Goal of the exercise: Arrange the records below as a numbered list, starting at the line that contains "You are a computer-use agent." and ending at the line that contains "point(259,412)", both included. Leave out any blank lines and include no other lines.

Given records:
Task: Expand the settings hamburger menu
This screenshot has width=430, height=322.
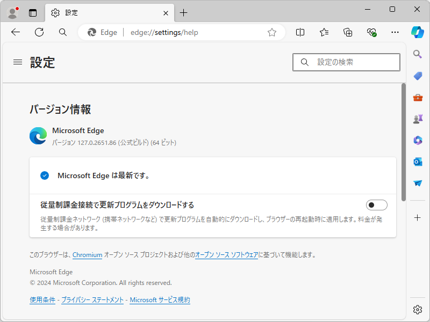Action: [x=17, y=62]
* * *
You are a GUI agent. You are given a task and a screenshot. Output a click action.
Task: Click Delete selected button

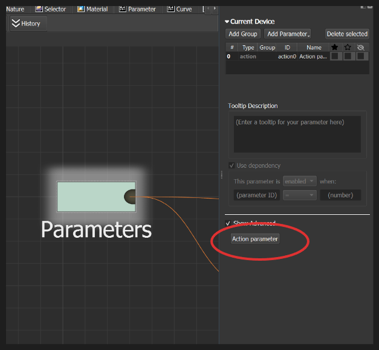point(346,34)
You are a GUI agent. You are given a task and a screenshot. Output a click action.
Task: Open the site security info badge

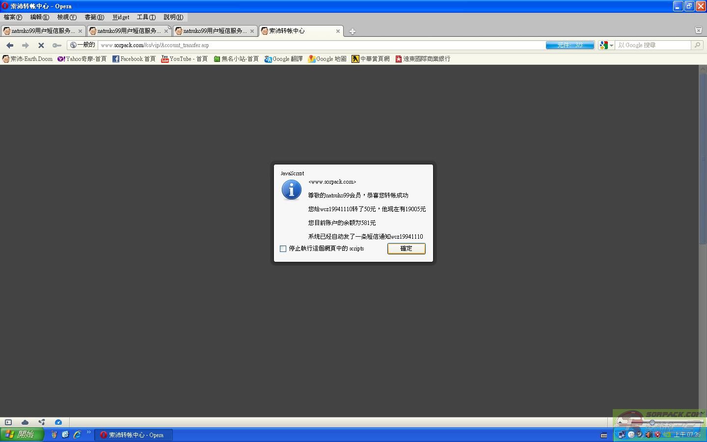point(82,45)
--
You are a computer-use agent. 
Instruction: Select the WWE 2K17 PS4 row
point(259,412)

The solution:
1. You are a computer-use agent. 
2. Instruction: Select the WWE 2K17 PS4 row
3. point(259,412)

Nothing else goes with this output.